Permutations
Key Terms
- Permutation P(n, r)
- The number of ordered arrangements of r objects chosen from n distinct objects; P(n,r) = n!/(n−r)!.
- All n objects
- P(n, n) = n! arrangements of n distinct objects.
- Repeated elements
- n! / (n1! × n2! × …) where ni is the count of each repeated element.
- Order matters
- Permutations count ordered sequences; ABC and BAC are different permutations but the same combination.
- Restricted arrangements
- Treat fixed elements as a unit, or use case analysis to enumerate valid arrangements.
- Circular permutations
- (n−1)! arrangements of n objects in a circle (one position is fixed to remove rotational symmetry).
Permutation Formulas
Ordered arrangements of r objects from n distinct objects:
P(n, r) = n! / (n − r)! = n × (n−1) × … × (n−r+1)
Arrangements of all n distinct objects: n!
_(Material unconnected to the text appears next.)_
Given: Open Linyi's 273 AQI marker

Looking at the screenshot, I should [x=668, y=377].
Arrangements with repeated elements:
n! / (n1! × n2! × …) where ni is the count of each repeated element
| Situation | Use | Key Question |
|---|---|---|
| Arranging objects in a sequence | Permutation — order matters | Does position/rank matter? |
| Choosing a group with no specific roles | Combination — order doesn’t matter | Is ABC the same as BAC? |
Worked Example 1 — P(8, 3)
How many ways can 3 people from a group of 8 be arranged in order (1st, 2nd, 3rd)?
P(8, 3) = 8 × 7 × 6 = 336
Equivalently: 8! / (8−3)! = 8! / 5! = 336
Worked Example 2 — Repeated Letters
How many distinct arrangements of the letters in ARRANGE are there?
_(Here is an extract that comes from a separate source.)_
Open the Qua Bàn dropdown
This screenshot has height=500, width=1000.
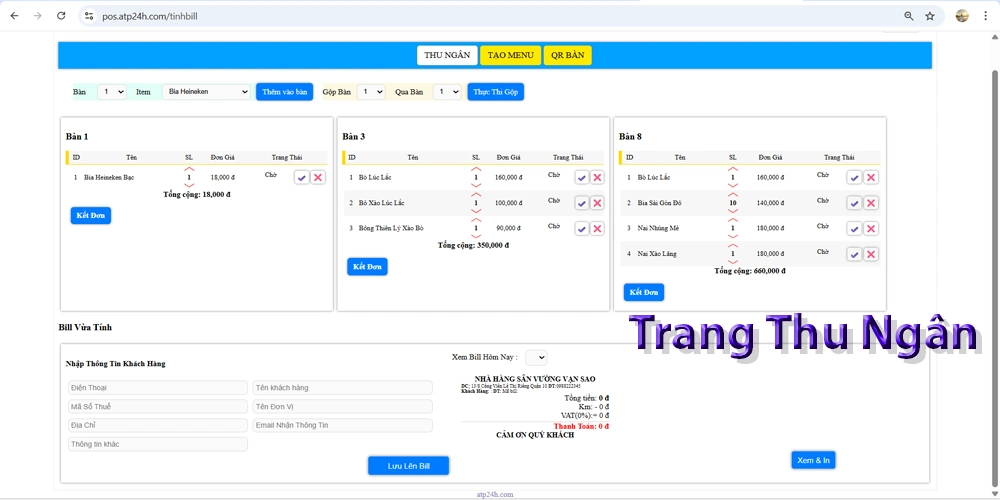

Letters: A(2), R(2), N(1), G(1), E(1) → total 7 letters with A repeated twice and R repeated twice.
Arrangements = 7! / (2! × 2!) = 5040 / 4 = 1 260
Why P(n, r) = n! / (n−r)!
To fill r positions from n distinct objects: position 1 has n choices, position 2 has n−1, …, position r has n−r+1 choices. By the multiplication principle:
P(n, r) = n × (n−1) × … × (n−r+1)
Multiplying numerator and denominator by (n−r)! converts this to n!/(n−r)!, which is the standard formula.
Arrangements with Restrictions
When some elements must occupy specific positions, fix the restricted elements first, then count freely for the remaining positions. This avoids accidentally counting invalid arrangements.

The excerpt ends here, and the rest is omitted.